TRY IT
Leave out the pictures, and copy exactly the lines from the line with "Toggle bold formatting in reply editor" through the last line of the data below.

Stored records
↓↓↓
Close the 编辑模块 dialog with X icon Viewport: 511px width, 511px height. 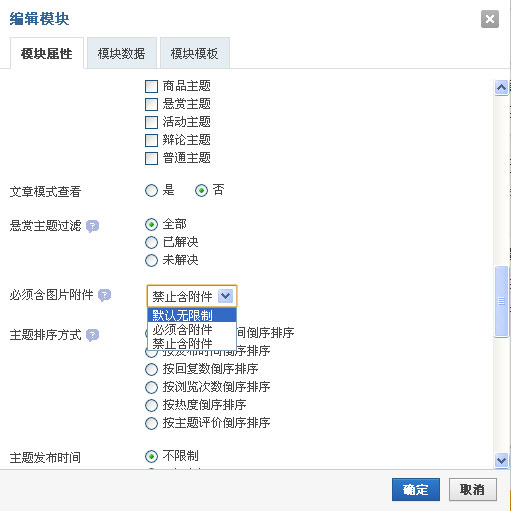coord(490,19)
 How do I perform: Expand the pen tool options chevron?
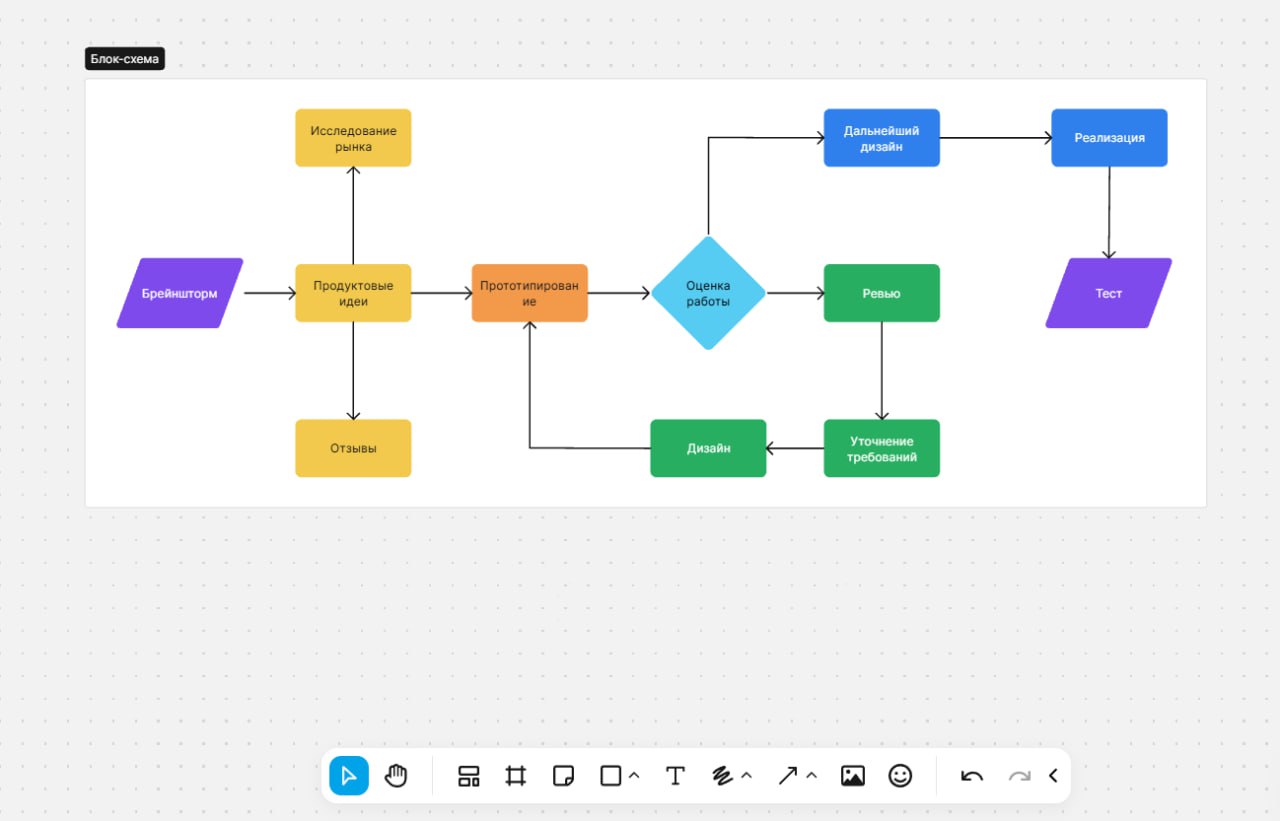point(746,777)
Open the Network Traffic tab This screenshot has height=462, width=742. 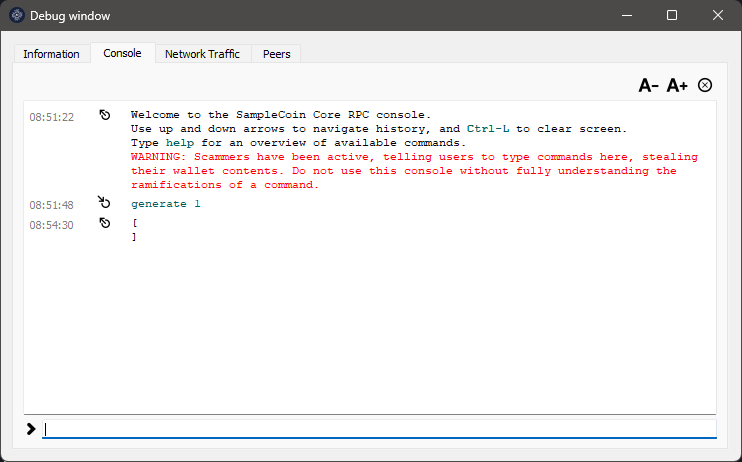202,54
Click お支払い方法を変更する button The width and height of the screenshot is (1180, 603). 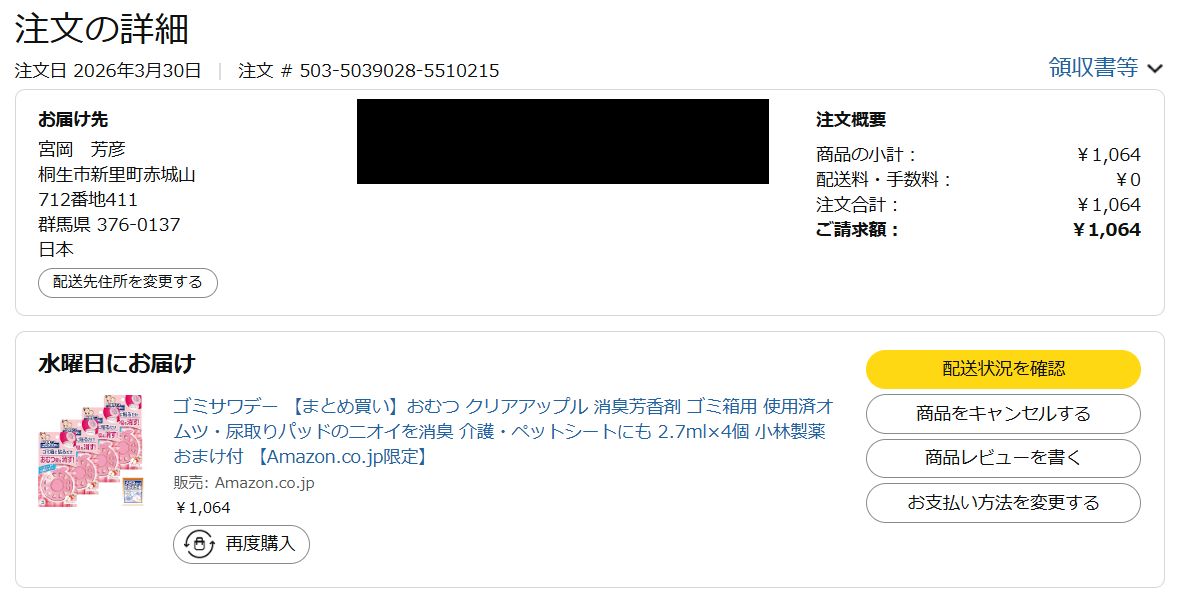click(x=1003, y=503)
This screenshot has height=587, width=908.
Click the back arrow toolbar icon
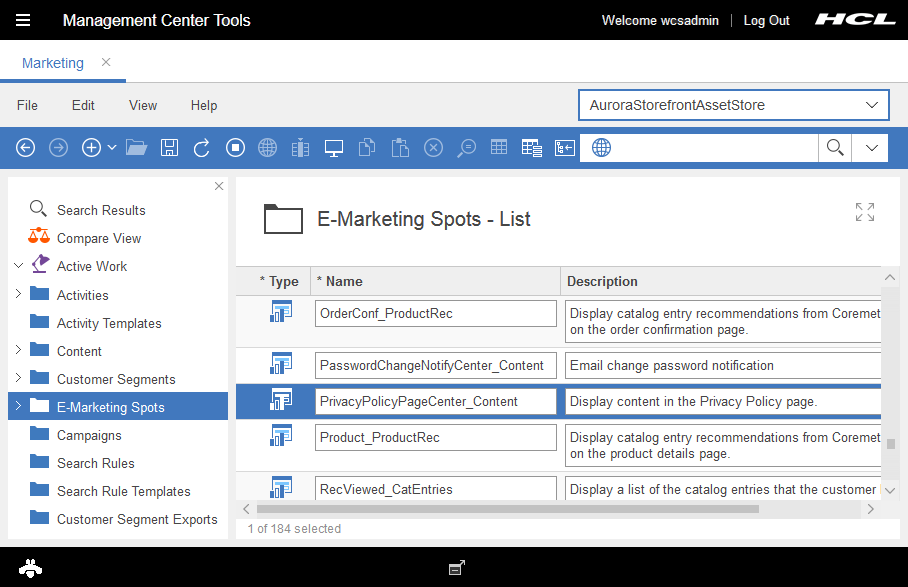tap(26, 148)
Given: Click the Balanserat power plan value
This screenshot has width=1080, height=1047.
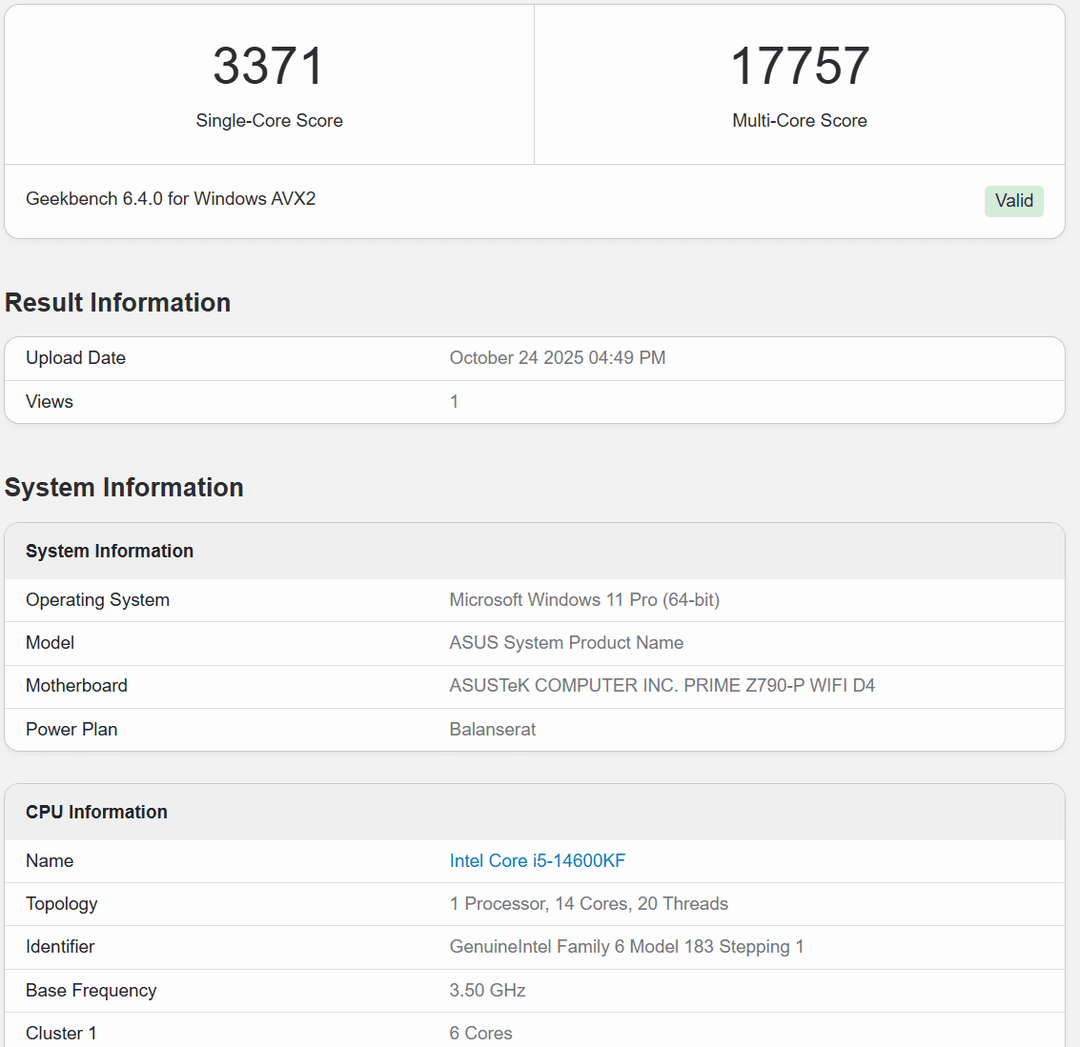Looking at the screenshot, I should pyautogui.click(x=492, y=729).
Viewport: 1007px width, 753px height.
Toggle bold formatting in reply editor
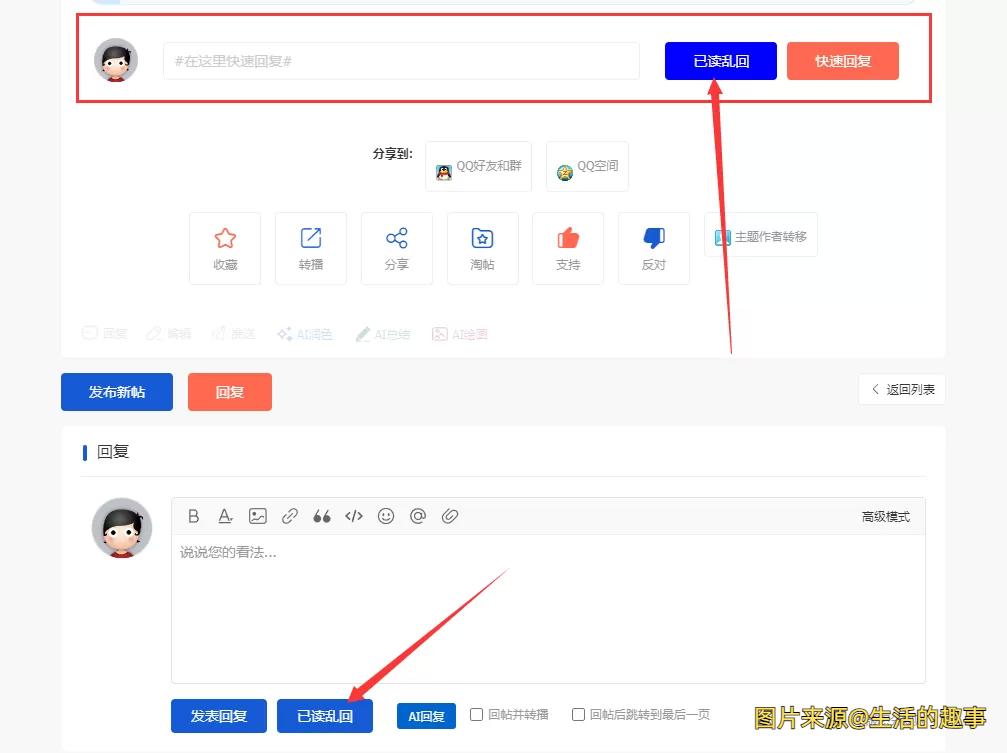pos(194,516)
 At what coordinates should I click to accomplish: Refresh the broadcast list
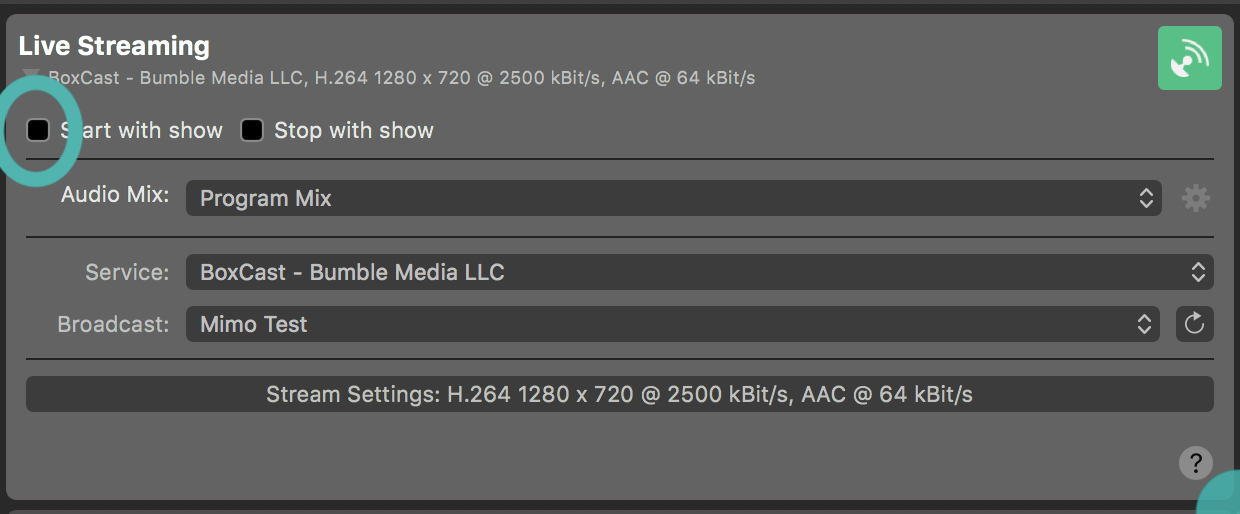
↑↑↑
SOLVED EXERCISE
Toggle bold formatting in reply editor
pos(194,516)
 At what coordinates should I click to accomplish: Refresh the broadcast list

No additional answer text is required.